I wish this wasn’t a true story. I wish it was a horror that people read, dog-earing the pages to the ghastly parts they want to show their partners later. I wish it was fiction in the purest sense

At what point did I understand that there was hope? What was elusive, dodging me, and mocking me, is at arm’s length. That is a good deal closer than in my youth, giving up the dreams for thralldom.

Pleasure is fleeting. But it returns, I know it, somewhere around Thursday of the month, a refreshing gust in the middle of swelter.

Something in the weather

It is raining like mad, the clouds of yesterday
getting something off their chests, the
way we treat one another, and how
we mow each other down, with our cars
and our words, without a thought. Isn’t it easy
to forget the other guy, when I know what I need
and scratch for it, and the clouds see, and cry. The
birds keep singing, but they squawk and ruffle
feathers. They know, they know, don’t they
that we are destroying one another, when
we could, couldn’t we? We could forgive.
We could love.

Grandpa, does 2 pair beat three of a kind?

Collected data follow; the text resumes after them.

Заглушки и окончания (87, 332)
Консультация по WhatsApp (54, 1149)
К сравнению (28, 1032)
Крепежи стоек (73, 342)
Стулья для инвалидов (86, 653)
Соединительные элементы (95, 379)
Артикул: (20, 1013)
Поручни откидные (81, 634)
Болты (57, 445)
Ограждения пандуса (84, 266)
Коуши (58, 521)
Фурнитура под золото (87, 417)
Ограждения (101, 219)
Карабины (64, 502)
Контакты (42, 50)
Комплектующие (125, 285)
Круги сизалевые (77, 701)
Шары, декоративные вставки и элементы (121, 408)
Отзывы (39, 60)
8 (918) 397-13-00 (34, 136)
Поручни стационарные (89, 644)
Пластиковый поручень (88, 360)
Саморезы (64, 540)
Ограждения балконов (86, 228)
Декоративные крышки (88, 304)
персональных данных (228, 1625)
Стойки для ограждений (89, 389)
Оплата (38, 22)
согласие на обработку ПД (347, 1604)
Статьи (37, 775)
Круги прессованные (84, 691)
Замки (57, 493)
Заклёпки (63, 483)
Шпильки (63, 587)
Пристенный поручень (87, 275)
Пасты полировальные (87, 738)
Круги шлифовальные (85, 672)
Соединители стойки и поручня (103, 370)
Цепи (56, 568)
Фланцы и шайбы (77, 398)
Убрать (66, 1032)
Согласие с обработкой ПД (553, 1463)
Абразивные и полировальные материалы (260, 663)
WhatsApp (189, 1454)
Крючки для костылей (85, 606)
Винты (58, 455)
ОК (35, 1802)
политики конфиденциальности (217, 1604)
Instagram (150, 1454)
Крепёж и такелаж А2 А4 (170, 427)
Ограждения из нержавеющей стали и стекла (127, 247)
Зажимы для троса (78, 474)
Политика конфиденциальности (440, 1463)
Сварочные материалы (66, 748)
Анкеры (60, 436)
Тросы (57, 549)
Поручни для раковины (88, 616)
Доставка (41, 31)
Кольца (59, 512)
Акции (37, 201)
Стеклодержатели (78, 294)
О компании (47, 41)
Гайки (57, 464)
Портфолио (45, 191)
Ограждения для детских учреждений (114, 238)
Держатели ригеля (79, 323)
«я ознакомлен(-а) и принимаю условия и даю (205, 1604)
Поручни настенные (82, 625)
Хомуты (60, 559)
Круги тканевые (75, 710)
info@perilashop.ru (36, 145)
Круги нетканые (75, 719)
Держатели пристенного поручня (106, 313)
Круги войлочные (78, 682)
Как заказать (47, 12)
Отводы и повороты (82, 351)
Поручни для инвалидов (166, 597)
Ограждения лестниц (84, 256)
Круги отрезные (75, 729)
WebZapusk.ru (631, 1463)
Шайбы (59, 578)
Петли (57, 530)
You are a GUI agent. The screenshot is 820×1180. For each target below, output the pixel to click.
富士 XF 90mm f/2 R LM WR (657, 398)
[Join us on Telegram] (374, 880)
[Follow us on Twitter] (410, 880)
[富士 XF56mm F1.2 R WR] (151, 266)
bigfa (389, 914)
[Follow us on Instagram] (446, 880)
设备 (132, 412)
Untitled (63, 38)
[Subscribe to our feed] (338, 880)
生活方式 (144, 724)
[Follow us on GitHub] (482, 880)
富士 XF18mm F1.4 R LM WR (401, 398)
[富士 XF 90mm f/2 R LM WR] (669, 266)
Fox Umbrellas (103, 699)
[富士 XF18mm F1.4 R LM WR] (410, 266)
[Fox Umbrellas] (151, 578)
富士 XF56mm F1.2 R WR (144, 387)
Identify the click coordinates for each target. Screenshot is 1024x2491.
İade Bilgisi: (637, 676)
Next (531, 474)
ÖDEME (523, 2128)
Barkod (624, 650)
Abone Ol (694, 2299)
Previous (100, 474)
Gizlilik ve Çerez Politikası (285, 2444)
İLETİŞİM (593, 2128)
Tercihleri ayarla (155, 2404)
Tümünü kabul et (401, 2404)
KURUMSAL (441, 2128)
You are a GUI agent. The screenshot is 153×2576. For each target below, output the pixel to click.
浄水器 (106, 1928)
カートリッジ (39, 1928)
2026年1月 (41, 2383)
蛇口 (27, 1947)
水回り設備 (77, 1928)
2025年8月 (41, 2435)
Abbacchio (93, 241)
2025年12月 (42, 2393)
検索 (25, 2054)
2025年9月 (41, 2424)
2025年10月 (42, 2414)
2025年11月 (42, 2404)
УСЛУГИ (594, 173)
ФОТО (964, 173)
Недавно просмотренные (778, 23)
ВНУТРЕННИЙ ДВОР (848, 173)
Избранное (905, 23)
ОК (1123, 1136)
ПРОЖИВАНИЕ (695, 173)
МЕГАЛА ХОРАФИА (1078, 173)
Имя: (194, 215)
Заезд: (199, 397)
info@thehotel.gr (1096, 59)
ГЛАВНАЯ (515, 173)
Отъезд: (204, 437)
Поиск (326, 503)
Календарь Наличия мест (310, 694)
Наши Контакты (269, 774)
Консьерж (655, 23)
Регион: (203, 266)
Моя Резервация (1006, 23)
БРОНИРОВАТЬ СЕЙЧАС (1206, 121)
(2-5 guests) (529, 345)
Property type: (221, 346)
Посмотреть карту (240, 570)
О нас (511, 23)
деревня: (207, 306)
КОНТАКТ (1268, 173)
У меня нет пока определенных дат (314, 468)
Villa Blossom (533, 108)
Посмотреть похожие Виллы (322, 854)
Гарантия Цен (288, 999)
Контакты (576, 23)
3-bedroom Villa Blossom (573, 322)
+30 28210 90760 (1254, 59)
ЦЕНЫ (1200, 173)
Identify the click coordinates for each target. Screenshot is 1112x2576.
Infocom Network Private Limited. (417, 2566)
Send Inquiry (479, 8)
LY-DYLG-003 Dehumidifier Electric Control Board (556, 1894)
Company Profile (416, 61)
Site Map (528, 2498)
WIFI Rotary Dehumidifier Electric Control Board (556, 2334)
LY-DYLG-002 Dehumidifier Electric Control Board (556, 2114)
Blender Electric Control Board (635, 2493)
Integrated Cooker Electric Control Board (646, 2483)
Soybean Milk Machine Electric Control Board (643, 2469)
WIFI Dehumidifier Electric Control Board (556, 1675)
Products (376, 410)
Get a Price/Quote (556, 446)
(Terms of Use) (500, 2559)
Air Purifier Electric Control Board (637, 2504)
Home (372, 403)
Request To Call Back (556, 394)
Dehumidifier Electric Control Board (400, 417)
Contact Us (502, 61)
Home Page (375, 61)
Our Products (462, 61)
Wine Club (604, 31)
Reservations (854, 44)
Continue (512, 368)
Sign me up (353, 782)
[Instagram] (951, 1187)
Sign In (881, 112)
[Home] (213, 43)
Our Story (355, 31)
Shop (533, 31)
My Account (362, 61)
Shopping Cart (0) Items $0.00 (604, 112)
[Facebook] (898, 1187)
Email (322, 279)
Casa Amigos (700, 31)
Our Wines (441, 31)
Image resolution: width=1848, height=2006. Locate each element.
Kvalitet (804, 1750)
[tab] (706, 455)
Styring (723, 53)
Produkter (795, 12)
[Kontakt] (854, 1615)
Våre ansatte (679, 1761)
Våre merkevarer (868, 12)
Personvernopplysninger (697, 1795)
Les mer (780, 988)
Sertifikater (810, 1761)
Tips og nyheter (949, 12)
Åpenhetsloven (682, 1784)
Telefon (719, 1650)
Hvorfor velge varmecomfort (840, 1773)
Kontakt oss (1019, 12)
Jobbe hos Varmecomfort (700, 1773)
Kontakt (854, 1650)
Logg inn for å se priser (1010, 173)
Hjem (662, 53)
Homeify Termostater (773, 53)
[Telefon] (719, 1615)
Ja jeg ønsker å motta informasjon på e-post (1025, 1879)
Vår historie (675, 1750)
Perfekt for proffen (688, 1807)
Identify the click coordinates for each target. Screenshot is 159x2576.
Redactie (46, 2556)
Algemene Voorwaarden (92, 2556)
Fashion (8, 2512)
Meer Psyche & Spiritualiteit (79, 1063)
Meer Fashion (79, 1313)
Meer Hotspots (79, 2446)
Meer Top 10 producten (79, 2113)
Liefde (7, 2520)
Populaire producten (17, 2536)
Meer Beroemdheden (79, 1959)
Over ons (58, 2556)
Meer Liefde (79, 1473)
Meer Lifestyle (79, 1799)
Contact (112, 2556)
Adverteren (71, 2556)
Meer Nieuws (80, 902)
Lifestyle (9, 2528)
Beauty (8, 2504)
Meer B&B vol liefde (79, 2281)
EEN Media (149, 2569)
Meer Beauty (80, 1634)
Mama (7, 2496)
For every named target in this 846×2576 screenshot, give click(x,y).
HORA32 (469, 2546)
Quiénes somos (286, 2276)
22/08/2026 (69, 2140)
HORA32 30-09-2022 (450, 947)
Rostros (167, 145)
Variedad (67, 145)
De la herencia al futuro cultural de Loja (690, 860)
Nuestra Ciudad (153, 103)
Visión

Most people’s hindsight is 20/20.
-Richard Armour

The older I get the more I let go of petty grievances and bitter memories. Who needs them? That is a heck of a way to start a story, but I have to fluff it a bit because it is not a very long story. I suppose my bad feelings came from jealousy. I was envious of friends who talked about glowing Christmases with grandparents around the table, those especially whose extended family lived nearby. Our family trips were usually when someone died, and so years between we would see our grandparents, aunts and uncles, cousins, get our cheeks pinched, and get told how tall we were getting, and how I had my uncle’s nose.